→ WORK ORDER: Transcribe each line below without altering anything.

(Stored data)
————

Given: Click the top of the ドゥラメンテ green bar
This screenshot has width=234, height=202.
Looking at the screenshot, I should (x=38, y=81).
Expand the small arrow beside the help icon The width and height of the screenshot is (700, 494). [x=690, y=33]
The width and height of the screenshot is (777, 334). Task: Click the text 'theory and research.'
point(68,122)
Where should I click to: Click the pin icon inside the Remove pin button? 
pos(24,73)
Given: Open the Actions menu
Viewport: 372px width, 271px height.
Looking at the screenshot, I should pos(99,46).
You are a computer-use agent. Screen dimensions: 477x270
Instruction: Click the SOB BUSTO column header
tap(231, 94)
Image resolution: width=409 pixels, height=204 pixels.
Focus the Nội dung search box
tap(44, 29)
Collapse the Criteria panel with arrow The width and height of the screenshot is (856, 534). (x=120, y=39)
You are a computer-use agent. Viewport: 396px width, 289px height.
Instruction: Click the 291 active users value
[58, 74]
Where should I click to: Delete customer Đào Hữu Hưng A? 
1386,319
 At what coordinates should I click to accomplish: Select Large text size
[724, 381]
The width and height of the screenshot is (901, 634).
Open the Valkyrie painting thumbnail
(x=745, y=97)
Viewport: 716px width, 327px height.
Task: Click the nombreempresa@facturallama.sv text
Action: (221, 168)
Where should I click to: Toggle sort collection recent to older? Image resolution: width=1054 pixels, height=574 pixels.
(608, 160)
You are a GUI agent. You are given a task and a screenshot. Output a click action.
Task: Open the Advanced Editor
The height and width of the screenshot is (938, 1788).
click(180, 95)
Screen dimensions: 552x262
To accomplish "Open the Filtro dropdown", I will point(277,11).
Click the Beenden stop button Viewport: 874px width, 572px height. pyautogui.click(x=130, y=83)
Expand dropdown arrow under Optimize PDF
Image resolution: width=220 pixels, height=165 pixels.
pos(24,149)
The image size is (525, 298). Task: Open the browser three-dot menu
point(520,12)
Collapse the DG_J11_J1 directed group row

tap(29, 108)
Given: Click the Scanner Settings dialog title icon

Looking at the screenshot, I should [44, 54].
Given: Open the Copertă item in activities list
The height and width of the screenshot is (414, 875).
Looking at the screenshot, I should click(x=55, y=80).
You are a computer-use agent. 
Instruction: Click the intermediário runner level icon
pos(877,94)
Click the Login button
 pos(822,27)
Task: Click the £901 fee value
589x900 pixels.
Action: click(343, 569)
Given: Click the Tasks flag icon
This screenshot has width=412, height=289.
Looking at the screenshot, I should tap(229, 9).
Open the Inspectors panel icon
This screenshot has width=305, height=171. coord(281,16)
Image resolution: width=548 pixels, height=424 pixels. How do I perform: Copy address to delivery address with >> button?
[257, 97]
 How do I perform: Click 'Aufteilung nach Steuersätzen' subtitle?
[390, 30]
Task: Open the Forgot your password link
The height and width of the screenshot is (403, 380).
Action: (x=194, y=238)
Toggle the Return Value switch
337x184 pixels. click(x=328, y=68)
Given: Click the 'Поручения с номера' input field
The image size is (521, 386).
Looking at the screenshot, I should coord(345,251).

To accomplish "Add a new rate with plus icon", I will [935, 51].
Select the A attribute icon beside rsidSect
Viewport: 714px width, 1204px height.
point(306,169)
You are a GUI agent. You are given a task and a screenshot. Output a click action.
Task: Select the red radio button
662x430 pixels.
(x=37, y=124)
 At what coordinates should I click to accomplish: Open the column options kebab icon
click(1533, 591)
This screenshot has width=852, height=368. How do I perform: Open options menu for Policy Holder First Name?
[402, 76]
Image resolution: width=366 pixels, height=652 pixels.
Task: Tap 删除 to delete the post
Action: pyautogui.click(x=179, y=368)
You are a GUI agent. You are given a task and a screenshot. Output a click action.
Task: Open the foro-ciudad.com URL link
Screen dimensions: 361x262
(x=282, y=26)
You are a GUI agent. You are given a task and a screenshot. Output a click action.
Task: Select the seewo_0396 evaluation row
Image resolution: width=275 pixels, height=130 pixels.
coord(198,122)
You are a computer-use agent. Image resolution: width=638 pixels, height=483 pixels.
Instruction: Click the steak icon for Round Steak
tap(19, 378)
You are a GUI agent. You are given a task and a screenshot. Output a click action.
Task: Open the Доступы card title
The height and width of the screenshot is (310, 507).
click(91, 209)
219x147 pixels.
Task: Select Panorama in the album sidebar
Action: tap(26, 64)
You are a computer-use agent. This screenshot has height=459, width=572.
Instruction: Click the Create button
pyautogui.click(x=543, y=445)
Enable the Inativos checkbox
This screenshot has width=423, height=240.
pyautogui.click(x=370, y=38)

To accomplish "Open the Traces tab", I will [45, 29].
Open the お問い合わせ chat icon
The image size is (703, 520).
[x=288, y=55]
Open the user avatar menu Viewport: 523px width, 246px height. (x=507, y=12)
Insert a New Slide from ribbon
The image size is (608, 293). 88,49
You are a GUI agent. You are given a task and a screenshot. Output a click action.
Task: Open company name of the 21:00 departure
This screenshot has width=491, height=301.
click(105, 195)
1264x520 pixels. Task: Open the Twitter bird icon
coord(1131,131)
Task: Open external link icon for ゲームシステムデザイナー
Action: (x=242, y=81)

————

→ RESULT OF THIS TASK:
Given: Click the top of the ドゥラメンテ green bar
This screenshot has width=234, height=202.
Looking at the screenshot, I should (x=38, y=81).
Expand the small arrow beside the help icon The width and height of the screenshot is (700, 494). [x=690, y=33]
The width and height of the screenshot is (777, 334). Task: Click the text 'theory and research.'
point(68,122)
Where should I click to: Click the pin icon inside the Remove pin button? 
pos(24,73)
Given: Open the Actions menu
Viewport: 372px width, 271px height.
Looking at the screenshot, I should pos(99,46).
You are a computer-use agent. Screen dimensions: 477x270
Instruction: Click the SOB BUSTO column header
tap(231, 94)
Image resolution: width=409 pixels, height=204 pixels.
Focus the Nội dung search box
tap(44, 29)
Collapse the Criteria panel with arrow The width and height of the screenshot is (856, 534). (x=120, y=39)
You are a computer-use agent. Viewport: 396px width, 289px height.
Instruction: Click the 291 active users value
[58, 74]
Where should I click to: Delete customer Đào Hữu Hưng A? 
1386,319
 At what coordinates should I click to accomplish: Select Large text size
[724, 381]
The width and height of the screenshot is (901, 634).
Open the Valkyrie painting thumbnail
(x=745, y=97)
Viewport: 716px width, 327px height.
Task: Click the nombreempresa@facturallama.sv text
Action: (221, 168)
Where should I click to: Toggle sort collection recent to older? Image resolution: width=1054 pixels, height=574 pixels.
(608, 160)
You are a GUI agent. You are given a task and a screenshot. Output a click action.
Task: Open the Advanced Editor
The height and width of the screenshot is (938, 1788).
click(180, 95)
Screen dimensions: 552x262
To accomplish "Open the Filtro dropdown", I will point(277,11).
Click the Beenden stop button Viewport: 874px width, 572px height. pyautogui.click(x=130, y=83)
Expand dropdown arrow under Optimize PDF
Image resolution: width=220 pixels, height=165 pixels.
pos(24,149)
The image size is (525, 298). Task: Open the browser three-dot menu
point(520,12)
Collapse the DG_J11_J1 directed group row

tap(29, 108)
Given: Click the Scanner Settings dialog title icon

Looking at the screenshot, I should [44, 54].
Given: Open the Copertă item in activities list
The height and width of the screenshot is (414, 875).
Looking at the screenshot, I should click(x=55, y=80).
You are a computer-use agent. 
Instruction: Click the intermediário runner level icon
pos(877,94)
Click the Login button
 pos(822,27)
Task: Click the £901 fee value
589x900 pixels.
Action: click(343, 569)
Given: Click the Tasks flag icon
This screenshot has width=412, height=289.
Looking at the screenshot, I should tap(229, 9).
Open the Inspectors panel icon
This screenshot has width=305, height=171. coord(281,16)
Image resolution: width=548 pixels, height=424 pixels. How do I perform: Copy address to delivery address with >> button?
[257, 97]
 How do I perform: Click 'Aufteilung nach Steuersätzen' subtitle?
[390, 30]
Task: Open the Forgot your password link
The height and width of the screenshot is (403, 380).
Action: (x=194, y=238)
Toggle the Return Value switch
337x184 pixels. click(x=328, y=68)
Given: Click the 'Поручения с номера' input field
The image size is (521, 386).
Looking at the screenshot, I should coord(345,251).

To accomplish "Add a new rate with plus icon", I will [935, 51].
Select the A attribute icon beside rsidSect
Viewport: 714px width, 1204px height.
point(306,169)
You are a GUI agent. You are given a task and a screenshot. Output a click action.
Task: Select the red radio button
662x430 pixels.
(x=37, y=124)
 At what coordinates should I click to accomplish: Open the column options kebab icon
click(1533, 591)
This screenshot has width=852, height=368. How do I perform: Open options menu for Policy Holder First Name?
[402, 76]
Image resolution: width=366 pixels, height=652 pixels.
Task: Tap 删除 to delete the post
Action: pyautogui.click(x=179, y=368)
You are a GUI agent. You are given a task and a screenshot. Output a click action.
Task: Open the foro-ciudad.com URL link
Screen dimensions: 361x262
(x=282, y=26)
You are a GUI agent. You are given a task and a screenshot. Output a click action.
Task: Select the seewo_0396 evaluation row
Image resolution: width=275 pixels, height=130 pixels.
coord(198,122)
You are a computer-use agent. Image resolution: width=638 pixels, height=483 pixels.
Instruction: Click the steak icon for Round Steak
tap(19, 378)
You are a GUI agent. You are given a task and a screenshot. Output a click action.
Task: Open the Доступы card title
The height and width of the screenshot is (310, 507).
click(91, 209)
219x147 pixels.
Task: Select Panorama in the album sidebar
Action: tap(26, 64)
You are a computer-use agent. This screenshot has height=459, width=572.
Instruction: Click the Create button
pyautogui.click(x=543, y=445)
Enable the Inativos checkbox
This screenshot has width=423, height=240.
pyautogui.click(x=370, y=38)

To accomplish "Open the Traces tab", I will [45, 29].
Open the お問い合わせ chat icon
The image size is (703, 520).
[x=288, y=55]
Open the user avatar menu Viewport: 523px width, 246px height. (x=507, y=12)
Insert a New Slide from ribbon
The image size is (608, 293). 88,49
You are a GUI agent. You are given a task and a screenshot. Output a click action.
Task: Open company name of the 21:00 departure
This screenshot has width=491, height=301.
click(105, 195)
1264x520 pixels. Task: Open the Twitter bird icon
coord(1131,131)
Task: Open external link icon for ゲームシステムデザイナー
Action: (x=242, y=81)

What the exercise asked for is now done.